Schwenke on Corn Prices, Food Prices and Opportunities

Russel Schwenke, KyCorn President
As the corn supply continues to grow, prices continue to drop. According to an AgriVisor analyst, the price of corn has dropped so much that an ounce of gold can now buy more than 370 bushels of corn, the most since 1975. So it goes with the laws of supply and demand. While many of us in grain production obviously see below breakeven prices as a detriment to our farm enterprises, this may provide us an opportunity to build our customer base. First, however, we must set the record straight about food vs. fuel.

Just two years ago, the corn industry was taking a real lashing from Mother Nature, corn buyers, and food retailers. The U.S. was suffering from one of the worst droughts in history. Corn prices rose dramatically, which is only beneficial if you have a crop to sell, and all fingers pointed toward ethanol as the culprit. Food processors and everyone else down the marketing chain pumped up their prices to follow suit and lobbied tirelessly, even still, to overturn the Renewable Fuels Standard.


While we would now expect to see food prices begin to drop dramatically, that is not likely. A recent report released by the Renewable Fuels Association said fluctuations in corn prices do not significantly affect consumer food prices. This is true even for food items for which corn is a major input, like cereals, snack foods, meat, milk, and eggs. In fact, Consumer Price Index data show there is virtually no correlation at all between monthly average corn prices and retail food price changes since 2007.

The report went on to say that the real driver of food price change is the price of crude oil and energy. In fact, the United Nations' food price index has been almost perfectly correlated with world crude oil prices since 2000. Every link in the food supply chain is reliant on crude oil and refined products in some way.
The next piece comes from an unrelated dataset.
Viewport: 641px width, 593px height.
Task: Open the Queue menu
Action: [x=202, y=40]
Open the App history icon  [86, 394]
Isn't this the perfect time to work to strengthen alternative, renewable fuels? Cheaper corn means cheaper ethanol, which translates to cheaper prices at the pump for ethanol blended fuels. The word on the street is that the EPA may still reduce the biofuel targets for the RFS, but not by as much as they originally proposed. USDA Secretary Vilsack said the federal government is committed to increasing annual U.S. ethanol production to 15 billion gallons a year, the level set by Congress.

Another exciting opportunity is the revival of livestock production. Cattle prices are high right now, and livestock producers are able to make some money. As a beef producer myself, I know that growing beef cattle numbers will help increase demand for grain.
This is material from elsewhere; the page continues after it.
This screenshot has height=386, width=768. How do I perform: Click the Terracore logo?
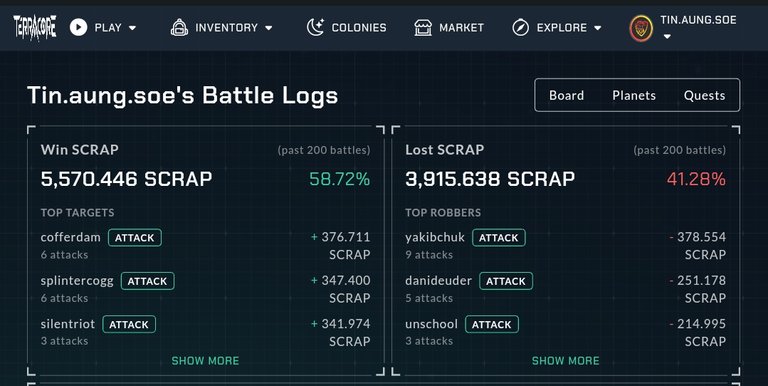35,27
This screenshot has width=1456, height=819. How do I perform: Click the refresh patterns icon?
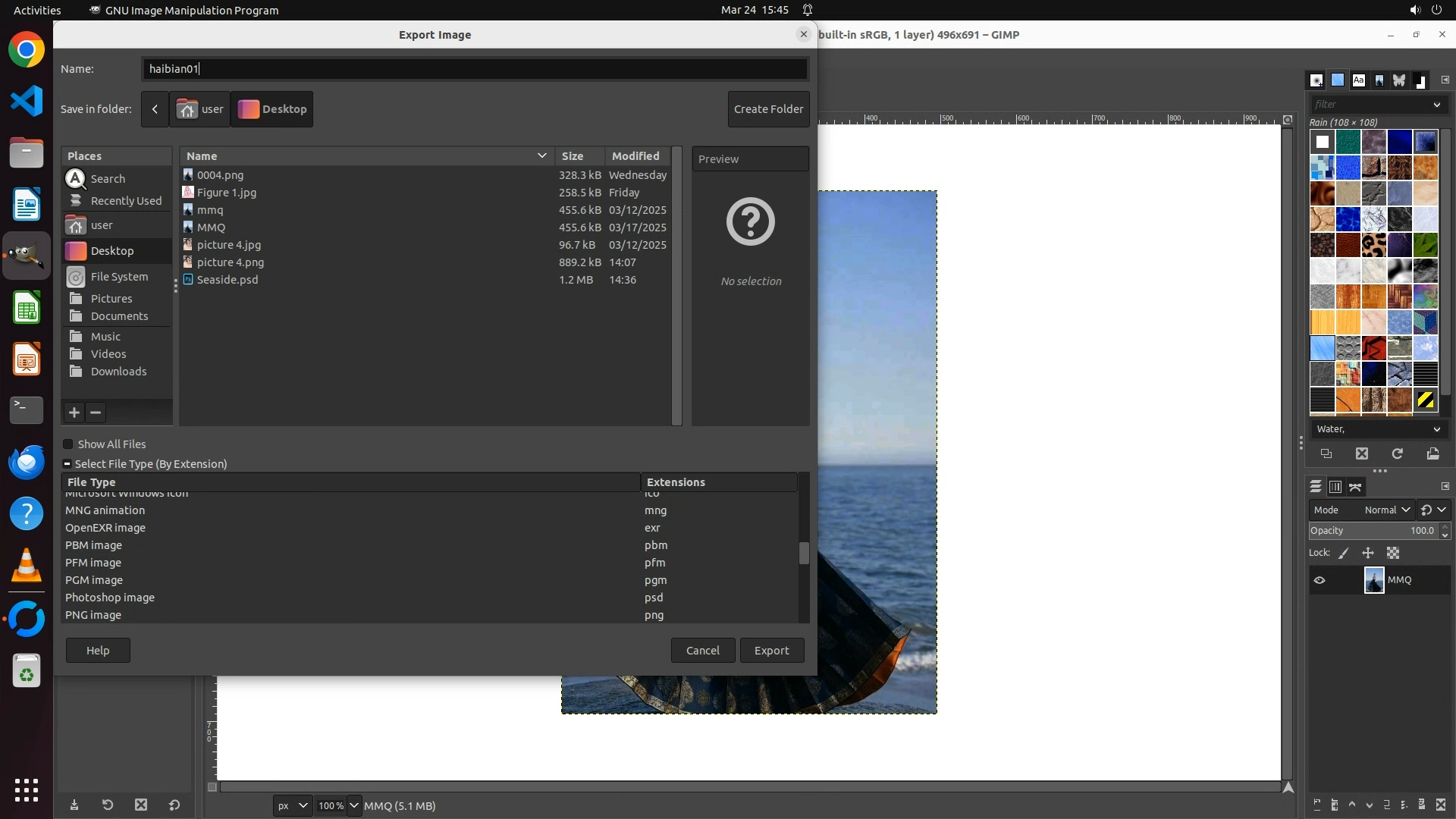coord(1397,453)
Trade is also a market that needs further development. To help exports of corn and corn products such as distillers grains and ethanol, your Corn Growers Associations are pushing for modernized Trade Promotion Authority (TPA) legislation. This would improve our nation's ability to advance trade agreements that open new markets for U.S. farmers. China is still a major factor as well, and the KyCorn checkoff-supported US Grains Council is encouraging Chinese officials to approve specific biotech corn varieties. While the ban has not yet been lifted, Bloomberg News reported that Chinese regulators are considering a change to their inspection policies.

It will be a couple years to get corn demand and prices built back up to a level that benefits everyone. It's not going to be a quick fix. I do see the silver lining, however. The greater supply this year will help us weather any future storm that may come up and proves that long-term infrastructure is crucial to our success. There are many opportunities that a growing, lower-cost corn supply will provide for the broader agricultural community, and it may very likely give us an advantage down the road.